Let $R$ be a commutative unital ring. Let $n\in\mathbb{N}_+$. Consider a $n\times n$-matrix $A=(a_{ij})_{i,j=1}^n$ with entries in $R$. A diagonal matrix is defined obviously. We can define several notions about diagonalizability:

1. $A$ is diagonalizable in $R$: if there exists an $n\times n$-matrix $P$ with entires in $R$ such that $\det(P)\in R^\times$ and $PAP^{-1}$ is diagonal;
2. $A$ is diagonalizable in $R_{\mathfrak{p}}$: consider $A$ as a matrix over $R_{\mathfrak{p}}$ and defined in an obvious manner;
3. $A$ is diagonalizable in $\kappa(\mathfrak{p})$: similarly defined.

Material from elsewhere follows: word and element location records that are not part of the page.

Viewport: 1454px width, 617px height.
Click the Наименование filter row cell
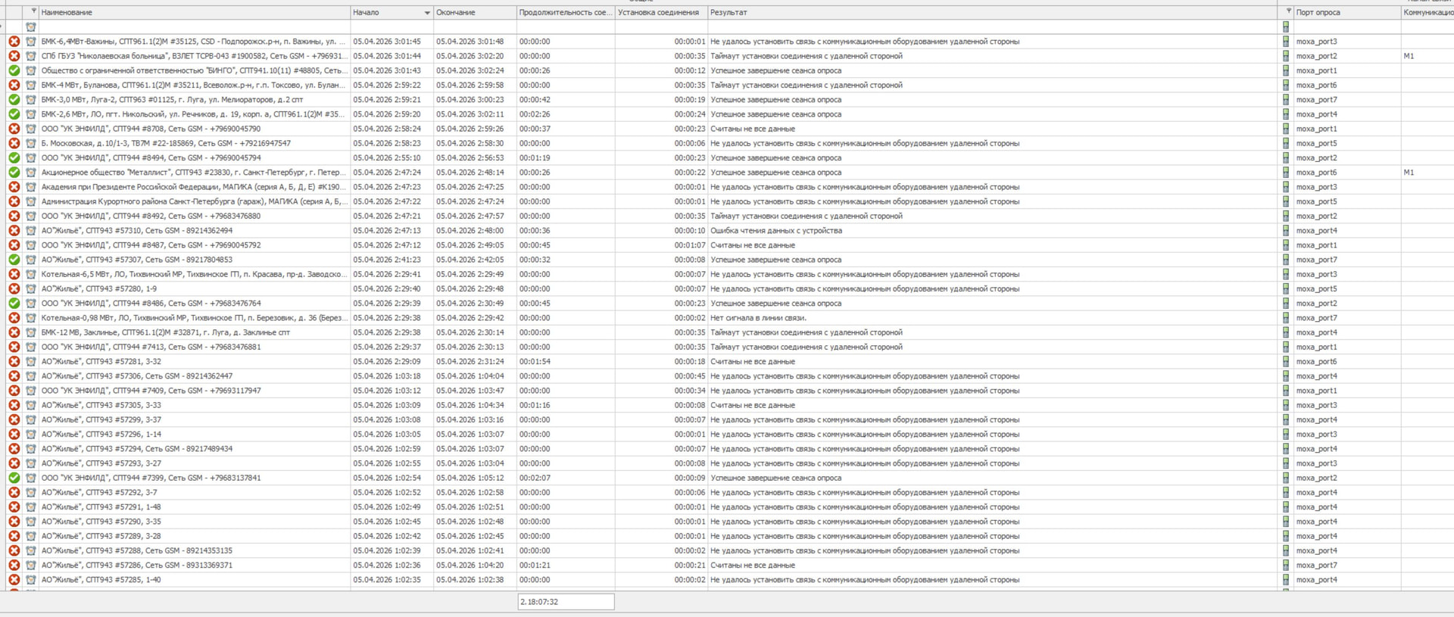click(194, 27)
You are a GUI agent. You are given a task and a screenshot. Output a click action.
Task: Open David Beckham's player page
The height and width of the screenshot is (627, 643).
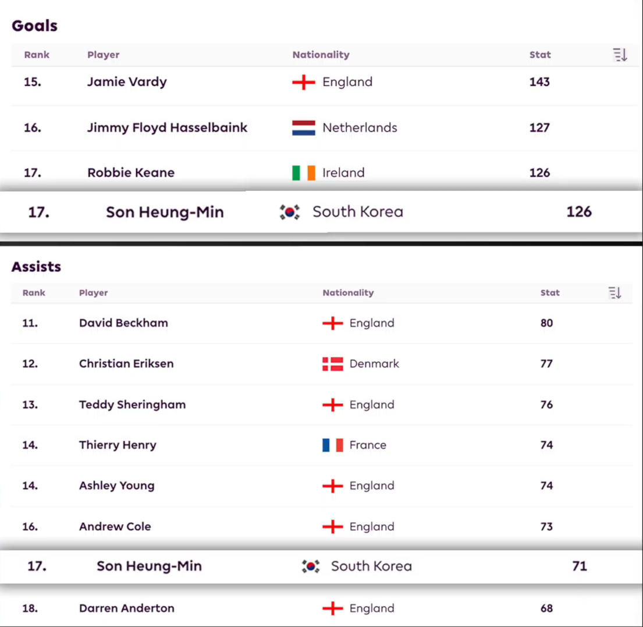(x=123, y=323)
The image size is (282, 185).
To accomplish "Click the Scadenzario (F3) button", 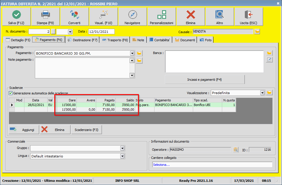I will tap(87, 130).
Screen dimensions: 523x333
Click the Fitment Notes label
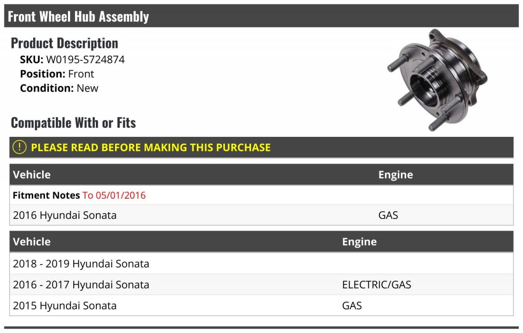tap(46, 195)
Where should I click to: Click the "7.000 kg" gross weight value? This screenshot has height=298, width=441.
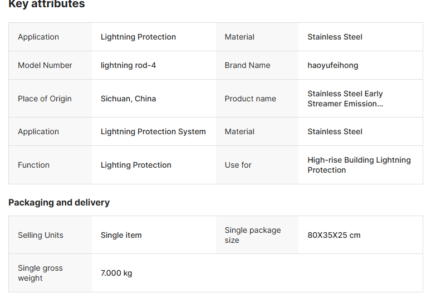116,273
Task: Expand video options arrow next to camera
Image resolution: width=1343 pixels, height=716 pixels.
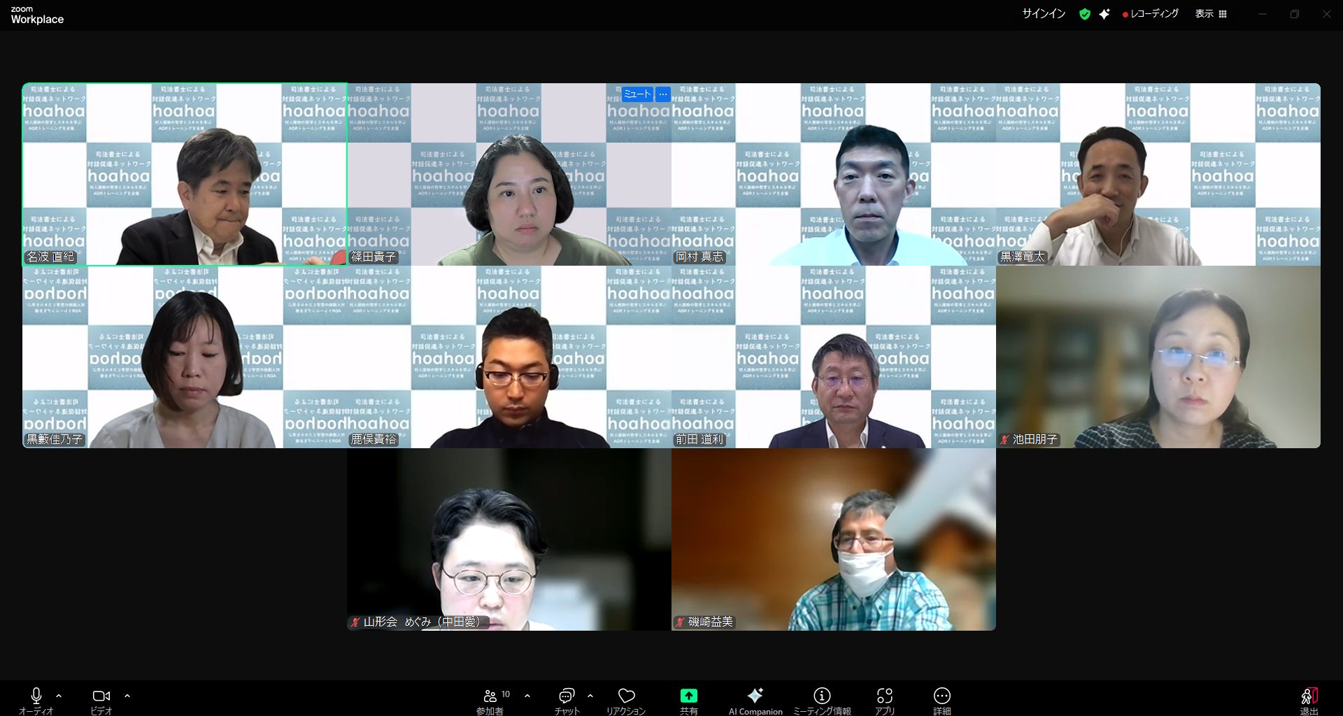Action: tap(127, 696)
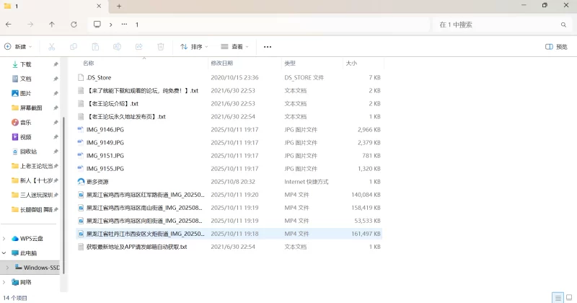Click the refresh icon in navigation bar

tap(74, 25)
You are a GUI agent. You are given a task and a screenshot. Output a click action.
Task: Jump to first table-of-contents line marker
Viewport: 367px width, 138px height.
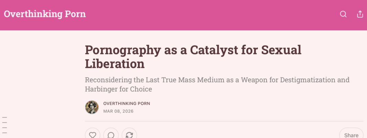tap(5, 118)
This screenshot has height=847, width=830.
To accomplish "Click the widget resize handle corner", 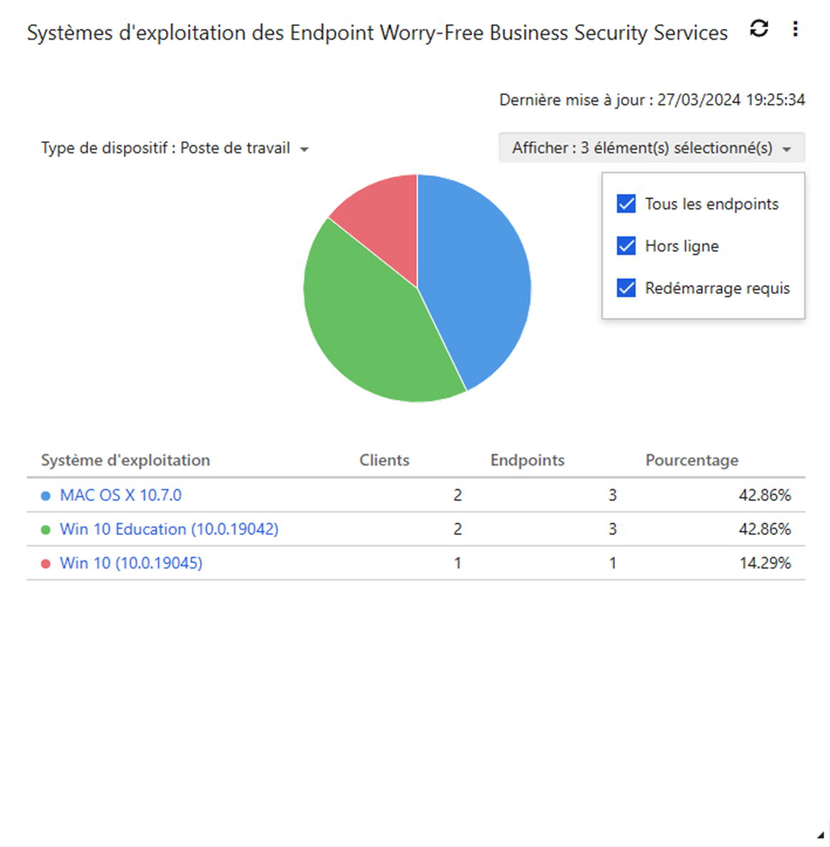I will click(821, 837).
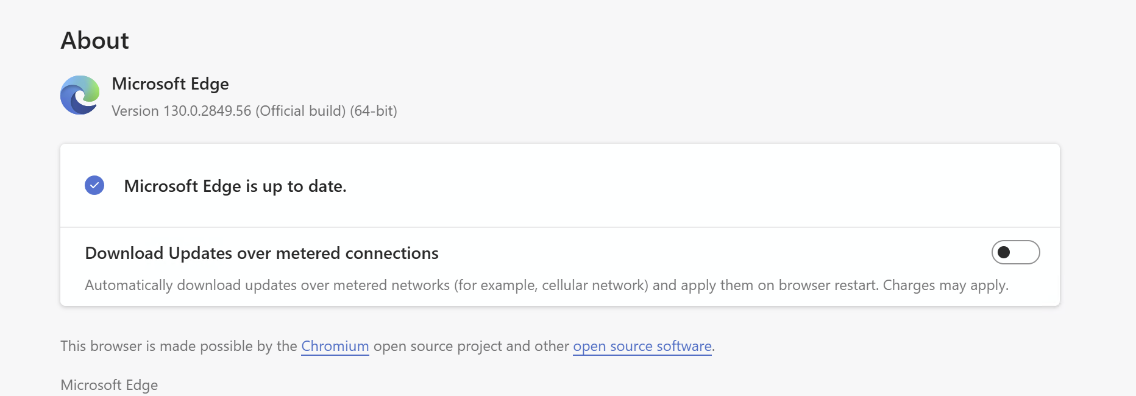Select the Microsoft Edge product name text
Viewport: 1136px width, 396px height.
coord(171,84)
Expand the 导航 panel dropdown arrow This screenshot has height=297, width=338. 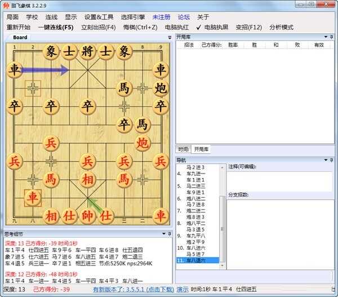click(326, 161)
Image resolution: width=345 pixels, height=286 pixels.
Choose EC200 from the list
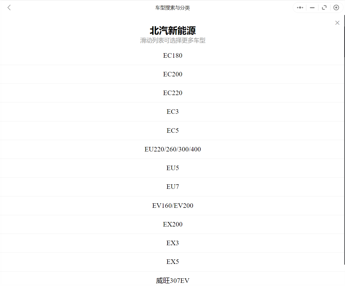click(x=173, y=74)
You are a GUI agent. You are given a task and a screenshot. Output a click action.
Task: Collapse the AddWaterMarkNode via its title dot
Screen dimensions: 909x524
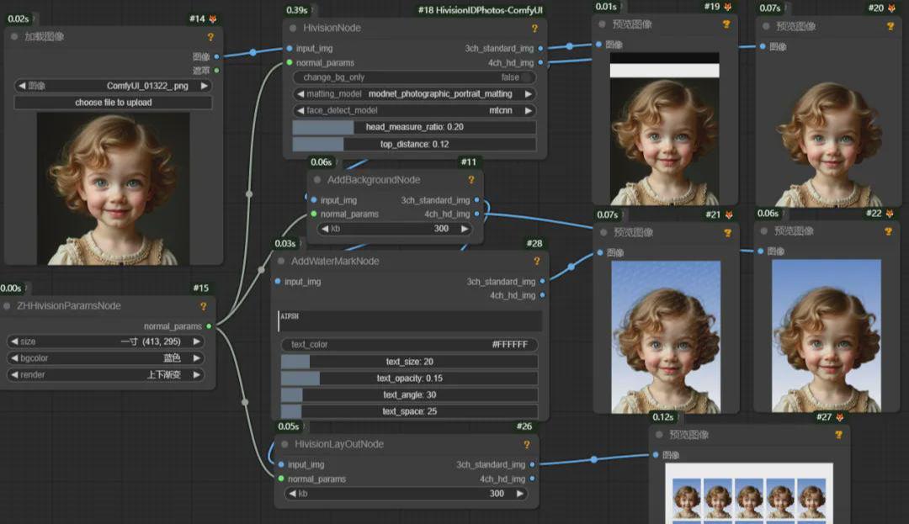(x=282, y=262)
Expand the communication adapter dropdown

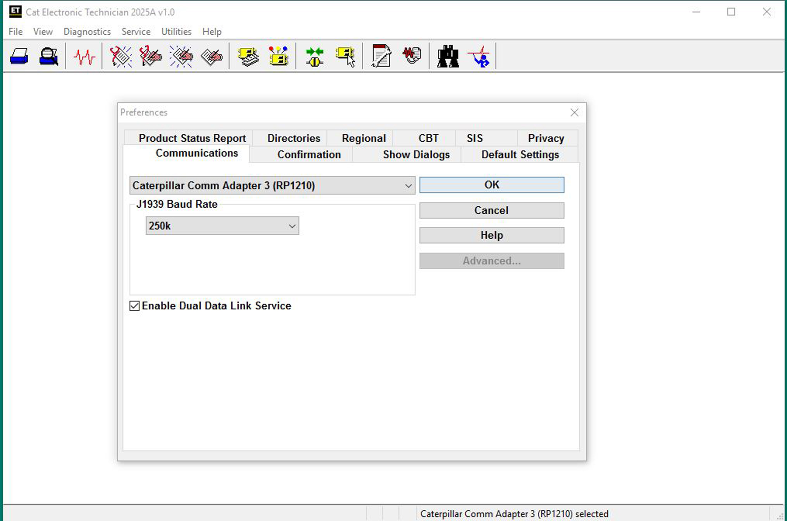click(408, 185)
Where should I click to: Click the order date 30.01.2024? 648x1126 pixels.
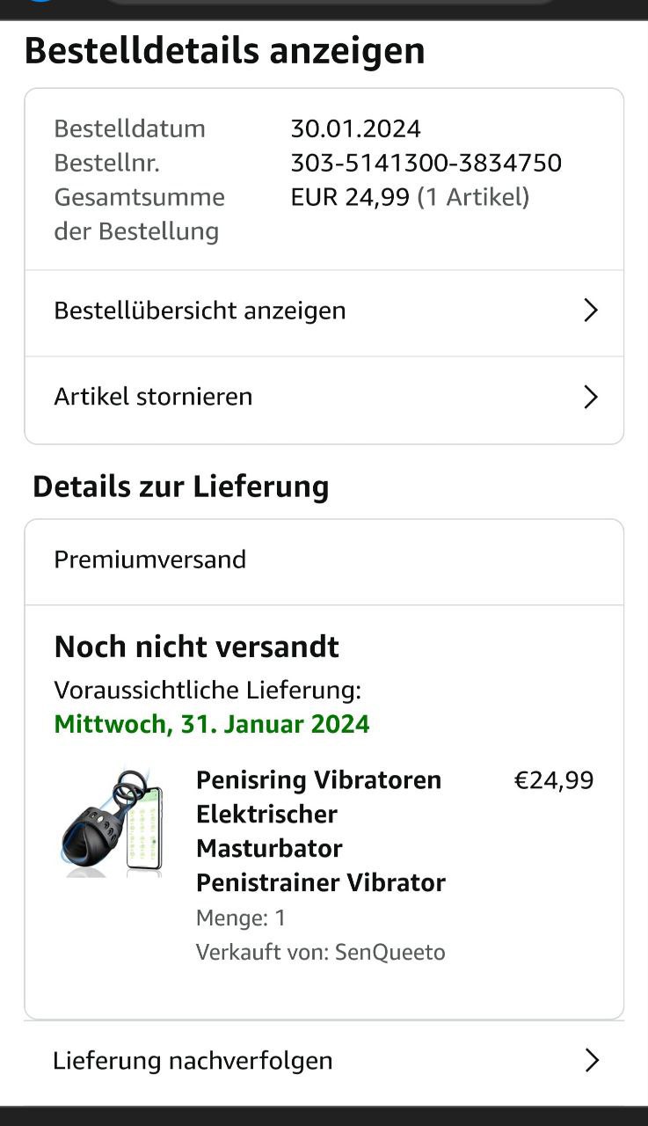[x=356, y=128]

Obviously $(1)\implies(2)\implies(3)$. Moreover $(3)$ is over a field and then we have the minimal polynomial criterion. I do not expect that $(3)$ implies $(2)$. My question is about $(2)\implies(1)$.

For the title I mean the following.

If $A$ is diagonalizable in $R_{\mathfrak{p}}$ for all primes $\mathfrak{p}$, can we claim that $A$ is diagonalizable?